The New Abnormal as a whole is a record that feels uncertain. I enjoy it as a whole, but I feel unsure of my opinion often as I listen. The album’s nine tracks do not go by quickly. They invite you to linger in the moment, as moderately bizarre as it may be. If you came into this expecting a redux of Is This It, you’re mistaken. The summation of the album can be experienced in some of the final words of album closer “Ode to the Mets”: “Gone now are the old times / Forgotten, time to hold on the railing / The Rubik’s Cube isn’t solving for us… So pardon the silence that you’re hearing / Is turnin’ into a deafening, painful, shameful roar!”
I can hear elements of that uncertainty all throughout the album. And at no time is uncertainty more overwhelming than when you’re forced to sit in silence with your own thoughts. Tyler Joseph said it well when he mused “Sometimes quiet is violent.” A close second is when you’re a kid, and you’re excluded from a conversation because “The Adults Are Talking.” See what I did there? Haha. Actually, that feeling is expressed well in the album opener of that name, too.
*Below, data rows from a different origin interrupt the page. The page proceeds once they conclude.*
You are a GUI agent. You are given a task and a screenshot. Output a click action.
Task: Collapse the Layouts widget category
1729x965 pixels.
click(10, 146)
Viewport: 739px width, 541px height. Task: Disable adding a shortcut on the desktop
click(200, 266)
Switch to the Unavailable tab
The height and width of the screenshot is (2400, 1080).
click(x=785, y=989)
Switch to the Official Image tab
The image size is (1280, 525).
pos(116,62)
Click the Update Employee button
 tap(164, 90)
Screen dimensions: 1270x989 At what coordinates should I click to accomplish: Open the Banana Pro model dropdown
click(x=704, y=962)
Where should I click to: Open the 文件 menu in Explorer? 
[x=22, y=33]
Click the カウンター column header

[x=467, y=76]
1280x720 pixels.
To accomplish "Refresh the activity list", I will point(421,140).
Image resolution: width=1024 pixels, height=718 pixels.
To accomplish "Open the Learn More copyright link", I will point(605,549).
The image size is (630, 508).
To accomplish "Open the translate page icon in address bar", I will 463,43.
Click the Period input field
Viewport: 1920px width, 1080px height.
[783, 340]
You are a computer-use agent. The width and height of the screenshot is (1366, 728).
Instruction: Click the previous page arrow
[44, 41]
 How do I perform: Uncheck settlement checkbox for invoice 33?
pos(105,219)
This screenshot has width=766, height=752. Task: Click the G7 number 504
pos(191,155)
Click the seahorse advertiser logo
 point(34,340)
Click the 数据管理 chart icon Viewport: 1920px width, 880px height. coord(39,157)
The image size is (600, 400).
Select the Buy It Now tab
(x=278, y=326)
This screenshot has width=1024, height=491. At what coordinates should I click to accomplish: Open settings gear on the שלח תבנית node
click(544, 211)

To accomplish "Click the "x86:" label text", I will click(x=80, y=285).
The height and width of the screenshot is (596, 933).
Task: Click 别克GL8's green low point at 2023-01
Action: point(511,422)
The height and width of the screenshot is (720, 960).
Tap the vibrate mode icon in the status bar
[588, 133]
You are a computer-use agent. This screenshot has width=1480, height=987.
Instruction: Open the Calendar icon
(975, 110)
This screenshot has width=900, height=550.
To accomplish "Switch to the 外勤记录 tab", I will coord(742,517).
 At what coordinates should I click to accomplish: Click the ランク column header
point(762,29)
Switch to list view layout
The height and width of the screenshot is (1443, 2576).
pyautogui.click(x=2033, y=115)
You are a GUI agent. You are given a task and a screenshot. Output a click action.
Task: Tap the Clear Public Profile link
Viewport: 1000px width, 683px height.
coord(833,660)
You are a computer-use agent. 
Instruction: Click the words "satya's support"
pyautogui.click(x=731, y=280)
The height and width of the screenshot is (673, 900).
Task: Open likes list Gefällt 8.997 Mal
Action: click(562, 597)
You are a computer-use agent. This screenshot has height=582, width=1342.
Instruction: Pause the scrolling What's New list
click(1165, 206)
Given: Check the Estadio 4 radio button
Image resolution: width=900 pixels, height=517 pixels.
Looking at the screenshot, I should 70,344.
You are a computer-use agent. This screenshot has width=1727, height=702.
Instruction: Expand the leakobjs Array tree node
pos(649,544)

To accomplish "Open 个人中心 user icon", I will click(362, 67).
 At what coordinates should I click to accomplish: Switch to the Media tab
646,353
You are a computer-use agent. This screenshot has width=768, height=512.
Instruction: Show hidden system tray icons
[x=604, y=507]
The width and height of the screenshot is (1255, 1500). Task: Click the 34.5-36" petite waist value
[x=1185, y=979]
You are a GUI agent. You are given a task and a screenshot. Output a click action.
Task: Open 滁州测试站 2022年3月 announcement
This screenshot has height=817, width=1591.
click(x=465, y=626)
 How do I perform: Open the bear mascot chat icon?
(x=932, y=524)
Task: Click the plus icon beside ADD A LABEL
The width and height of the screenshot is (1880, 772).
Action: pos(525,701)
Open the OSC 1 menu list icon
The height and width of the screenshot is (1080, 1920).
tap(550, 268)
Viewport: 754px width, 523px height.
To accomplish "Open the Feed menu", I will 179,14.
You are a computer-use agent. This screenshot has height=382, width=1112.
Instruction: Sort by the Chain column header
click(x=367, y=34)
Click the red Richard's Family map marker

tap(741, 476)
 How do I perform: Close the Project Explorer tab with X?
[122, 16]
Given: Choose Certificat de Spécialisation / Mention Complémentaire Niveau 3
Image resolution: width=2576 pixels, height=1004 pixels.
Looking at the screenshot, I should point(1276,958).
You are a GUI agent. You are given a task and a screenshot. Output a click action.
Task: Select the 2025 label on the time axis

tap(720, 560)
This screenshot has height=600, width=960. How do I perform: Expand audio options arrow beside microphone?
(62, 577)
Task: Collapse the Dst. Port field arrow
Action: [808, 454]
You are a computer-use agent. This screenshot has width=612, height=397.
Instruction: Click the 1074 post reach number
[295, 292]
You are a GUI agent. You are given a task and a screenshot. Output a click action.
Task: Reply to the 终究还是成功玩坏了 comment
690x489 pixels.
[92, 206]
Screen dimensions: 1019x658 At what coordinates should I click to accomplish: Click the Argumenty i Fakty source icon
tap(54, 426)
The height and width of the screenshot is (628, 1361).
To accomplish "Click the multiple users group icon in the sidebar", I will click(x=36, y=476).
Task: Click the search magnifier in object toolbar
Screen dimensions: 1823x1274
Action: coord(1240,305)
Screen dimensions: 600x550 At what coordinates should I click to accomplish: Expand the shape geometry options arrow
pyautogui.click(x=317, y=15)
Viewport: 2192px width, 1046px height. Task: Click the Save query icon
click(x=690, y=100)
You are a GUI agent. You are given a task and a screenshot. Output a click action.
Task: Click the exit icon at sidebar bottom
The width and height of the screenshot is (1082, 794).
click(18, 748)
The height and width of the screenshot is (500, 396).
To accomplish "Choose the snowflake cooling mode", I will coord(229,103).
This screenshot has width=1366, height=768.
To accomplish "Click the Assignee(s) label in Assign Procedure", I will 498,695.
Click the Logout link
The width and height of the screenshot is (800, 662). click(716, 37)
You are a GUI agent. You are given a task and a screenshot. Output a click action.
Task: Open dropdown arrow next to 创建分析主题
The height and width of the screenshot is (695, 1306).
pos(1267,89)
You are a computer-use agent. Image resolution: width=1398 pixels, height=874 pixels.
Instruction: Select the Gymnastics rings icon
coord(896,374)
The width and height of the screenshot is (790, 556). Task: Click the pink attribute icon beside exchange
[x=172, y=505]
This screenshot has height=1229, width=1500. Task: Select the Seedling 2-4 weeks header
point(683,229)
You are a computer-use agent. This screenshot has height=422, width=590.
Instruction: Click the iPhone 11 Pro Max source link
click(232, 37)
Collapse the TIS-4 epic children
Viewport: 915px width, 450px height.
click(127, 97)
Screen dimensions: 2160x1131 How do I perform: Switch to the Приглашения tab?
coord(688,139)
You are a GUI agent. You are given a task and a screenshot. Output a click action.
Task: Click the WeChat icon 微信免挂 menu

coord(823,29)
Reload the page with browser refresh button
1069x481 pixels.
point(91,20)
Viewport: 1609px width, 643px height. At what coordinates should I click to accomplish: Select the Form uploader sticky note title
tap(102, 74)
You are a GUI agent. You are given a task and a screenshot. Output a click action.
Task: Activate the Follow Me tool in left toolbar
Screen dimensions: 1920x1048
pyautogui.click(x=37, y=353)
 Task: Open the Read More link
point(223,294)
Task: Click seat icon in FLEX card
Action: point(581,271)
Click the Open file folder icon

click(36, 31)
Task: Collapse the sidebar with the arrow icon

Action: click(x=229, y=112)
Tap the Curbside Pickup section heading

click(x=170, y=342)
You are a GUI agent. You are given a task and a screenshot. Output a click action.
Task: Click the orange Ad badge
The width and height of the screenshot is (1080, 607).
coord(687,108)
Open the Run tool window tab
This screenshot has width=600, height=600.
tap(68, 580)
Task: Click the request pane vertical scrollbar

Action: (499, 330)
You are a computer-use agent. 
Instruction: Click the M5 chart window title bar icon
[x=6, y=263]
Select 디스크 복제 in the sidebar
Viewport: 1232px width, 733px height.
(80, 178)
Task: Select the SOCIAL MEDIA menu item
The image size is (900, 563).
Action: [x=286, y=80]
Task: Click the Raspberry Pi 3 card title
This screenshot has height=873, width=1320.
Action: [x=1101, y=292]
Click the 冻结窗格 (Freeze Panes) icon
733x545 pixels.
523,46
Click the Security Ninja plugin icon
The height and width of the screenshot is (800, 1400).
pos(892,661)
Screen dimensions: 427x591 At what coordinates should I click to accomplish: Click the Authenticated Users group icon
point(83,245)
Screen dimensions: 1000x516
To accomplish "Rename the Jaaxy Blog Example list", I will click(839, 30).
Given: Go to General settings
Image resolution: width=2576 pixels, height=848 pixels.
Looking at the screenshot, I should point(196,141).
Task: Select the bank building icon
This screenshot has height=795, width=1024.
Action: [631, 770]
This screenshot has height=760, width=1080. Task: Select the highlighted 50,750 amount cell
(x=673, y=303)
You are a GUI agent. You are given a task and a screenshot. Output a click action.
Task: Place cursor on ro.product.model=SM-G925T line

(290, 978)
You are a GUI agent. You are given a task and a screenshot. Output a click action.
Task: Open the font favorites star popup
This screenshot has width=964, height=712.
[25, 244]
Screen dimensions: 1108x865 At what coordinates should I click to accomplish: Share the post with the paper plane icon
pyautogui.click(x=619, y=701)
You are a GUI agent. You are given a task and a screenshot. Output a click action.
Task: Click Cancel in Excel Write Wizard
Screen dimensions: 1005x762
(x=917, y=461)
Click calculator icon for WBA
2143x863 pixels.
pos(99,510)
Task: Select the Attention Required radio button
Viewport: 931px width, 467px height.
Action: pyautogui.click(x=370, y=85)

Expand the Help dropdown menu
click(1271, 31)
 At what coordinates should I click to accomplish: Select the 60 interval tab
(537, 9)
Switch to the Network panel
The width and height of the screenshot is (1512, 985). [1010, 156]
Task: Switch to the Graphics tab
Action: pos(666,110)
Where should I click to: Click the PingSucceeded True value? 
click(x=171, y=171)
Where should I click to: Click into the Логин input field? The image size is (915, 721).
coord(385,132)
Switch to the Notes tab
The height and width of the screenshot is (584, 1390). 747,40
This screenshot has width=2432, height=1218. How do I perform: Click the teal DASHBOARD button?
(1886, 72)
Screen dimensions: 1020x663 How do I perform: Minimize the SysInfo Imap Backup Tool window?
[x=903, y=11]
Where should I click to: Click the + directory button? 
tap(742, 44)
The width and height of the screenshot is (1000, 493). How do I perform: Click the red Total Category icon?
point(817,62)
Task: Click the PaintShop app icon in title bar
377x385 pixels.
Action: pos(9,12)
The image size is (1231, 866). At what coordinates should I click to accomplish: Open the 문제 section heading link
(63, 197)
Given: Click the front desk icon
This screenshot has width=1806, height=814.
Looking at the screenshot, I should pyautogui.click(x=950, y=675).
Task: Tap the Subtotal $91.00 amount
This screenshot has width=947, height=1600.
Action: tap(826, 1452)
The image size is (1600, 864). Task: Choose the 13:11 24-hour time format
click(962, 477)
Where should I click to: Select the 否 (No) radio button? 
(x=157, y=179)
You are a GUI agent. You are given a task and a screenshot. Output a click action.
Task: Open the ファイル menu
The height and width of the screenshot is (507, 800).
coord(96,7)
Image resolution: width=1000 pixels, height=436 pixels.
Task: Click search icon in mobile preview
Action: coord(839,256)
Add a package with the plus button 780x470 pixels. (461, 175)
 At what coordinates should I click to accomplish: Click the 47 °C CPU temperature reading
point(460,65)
Darkness can be expressed via dancey synthpop, too. “Brooklyn Bridge to Chorus” does thus, hearkening back to the golden age of indie-alt-dance in the late 00s and early 2010s (Phoenix, Two Door Cinema Club, anyone?). “Eternal Summer” has a bit of a bait and switch effect, at a surface level sounding like a carefree midtempo dream pop jam, but with unsettling lyrics and effects sprinkled in at intervals that are nearly unnoticable. Is it possible to have too much of a good thing? There’s that uncertainty again. At least its bathed in sunny tones and breezy falsetto.
Right now, I’m still not sure how I feel about this new output by The Strokes. But I can already feel it beckoning for more listening. Other critics seem to be giving the album mediocre reviews; I’m not sure we can jump to that conclusion. There’s a lot to unpack that will extend beyond this review.